Has it been a smooth road?
There are always challenges in creating art. First of all, Houston has historically been a business city. Before the last decade, there were not many theater ventures to survive beyond a few projects. Though many companies begin with some form of stable funding, we didn’t have those kinds of resources, and had to scrape together money wherever we could find it. No theater survives on ticket sales. We’d have to charge $100 each for tickets in order to make that happen, and we want to make sure theater is accessible for everyone, so we’d never expect that from our patrons. It isn’t always easy, but we’ve managed to cobble together a budget with small grants, many small donations and our ticket sales.

Another challenge is getting the word out about our company and productions. We used to rely on whatever local journalists would write about or review our plays, because we don’t have a budget for advertising, however, social media has been a huge help in managing that obstacle. There is also a challenge for any theatre that is producing new or risky work, as we never know how it will be received for the first time by the press or the public. Sometimes it’s a huge hit, and sometimes we catch heat, but we don’t plan to change our mission. We feel it is our responsibility to bring new art to the city, to produce work that makes people strongly think and feel about the material we are presenting and to provide more opportunities for women on the stage.

So, as you know, we’re impressed with Mildred’s Umbrella Theater Company – tell our readers more, for example what you’re most proud of as a company and what sets you apart from others.
We present Houston premiers, and sometimes even world premieres of thought-provoking, sometimes experimental plays that are chosen to focus on the work of women in theatre. These plays are either written by women (generally 75% of them), or they have strong female ensembles or a female main character. We are not interested in plays that are specifically about being defined or labeled as women. We are interested in plays that deal with the human experience, but those humans happen to be women.

In 2014, we discovered that only 18% of plays written by women were produced in the U.S. in 2009, and 20% of the roles on stage were female roles, even though 60% of theater-goers were women (at that time). We didn’t think that was a good balance, and we wanted to change it. We had always chosen more plays by women (even premiered a few prominent writers locally) so we decided to make it our mission to help promote gender parity in American theater.

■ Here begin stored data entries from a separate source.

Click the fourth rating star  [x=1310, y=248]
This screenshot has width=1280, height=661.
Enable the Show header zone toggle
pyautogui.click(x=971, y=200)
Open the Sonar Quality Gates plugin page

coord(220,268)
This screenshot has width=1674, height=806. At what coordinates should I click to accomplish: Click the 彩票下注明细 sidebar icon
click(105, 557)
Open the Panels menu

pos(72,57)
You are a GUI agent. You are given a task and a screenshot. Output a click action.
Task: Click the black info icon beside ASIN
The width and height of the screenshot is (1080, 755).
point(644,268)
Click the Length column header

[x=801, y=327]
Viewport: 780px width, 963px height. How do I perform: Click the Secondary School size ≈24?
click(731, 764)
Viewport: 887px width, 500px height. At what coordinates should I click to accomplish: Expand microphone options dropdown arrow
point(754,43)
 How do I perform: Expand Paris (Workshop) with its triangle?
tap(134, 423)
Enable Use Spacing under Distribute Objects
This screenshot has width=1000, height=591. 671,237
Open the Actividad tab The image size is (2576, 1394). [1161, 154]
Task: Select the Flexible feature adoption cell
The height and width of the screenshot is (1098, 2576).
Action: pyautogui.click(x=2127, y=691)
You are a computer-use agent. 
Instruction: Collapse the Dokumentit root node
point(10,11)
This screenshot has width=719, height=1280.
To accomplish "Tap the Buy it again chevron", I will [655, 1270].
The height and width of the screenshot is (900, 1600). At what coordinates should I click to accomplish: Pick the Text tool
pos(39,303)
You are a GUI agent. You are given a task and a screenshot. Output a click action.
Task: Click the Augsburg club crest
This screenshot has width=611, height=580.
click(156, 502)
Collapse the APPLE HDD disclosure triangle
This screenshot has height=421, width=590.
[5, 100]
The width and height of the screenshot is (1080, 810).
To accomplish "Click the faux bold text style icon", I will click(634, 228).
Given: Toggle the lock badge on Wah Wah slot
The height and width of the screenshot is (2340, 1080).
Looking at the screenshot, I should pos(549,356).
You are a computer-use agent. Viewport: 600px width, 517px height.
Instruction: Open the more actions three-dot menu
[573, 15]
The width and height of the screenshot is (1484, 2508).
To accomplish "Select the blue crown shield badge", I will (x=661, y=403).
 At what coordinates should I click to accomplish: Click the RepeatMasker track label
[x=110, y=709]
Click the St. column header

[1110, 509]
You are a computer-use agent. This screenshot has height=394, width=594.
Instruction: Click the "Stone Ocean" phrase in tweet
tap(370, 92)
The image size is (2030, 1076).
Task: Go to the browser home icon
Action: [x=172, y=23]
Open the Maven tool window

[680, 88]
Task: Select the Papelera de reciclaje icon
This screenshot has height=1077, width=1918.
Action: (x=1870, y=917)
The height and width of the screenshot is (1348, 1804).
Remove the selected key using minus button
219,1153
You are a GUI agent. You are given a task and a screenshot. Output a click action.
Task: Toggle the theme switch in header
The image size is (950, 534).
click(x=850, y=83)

Let’s touch on your thoughts about our city – what do you like the most and least?
I pretty much grew up in Houston. Since the early 80’s, when I arrived as a child, I have seen this city grow from a thinly spread city, where there were still huge plains of land where the suburbs are now, and downtown was a ghost town at night, to this thriving, crowded, diverse metropolis.

Things I like best: the wide variety of fabulous food from every country you can think of, the diversity of people, the huge amount of art and culture being created, the lack of freezing cold winters, and taco trucks.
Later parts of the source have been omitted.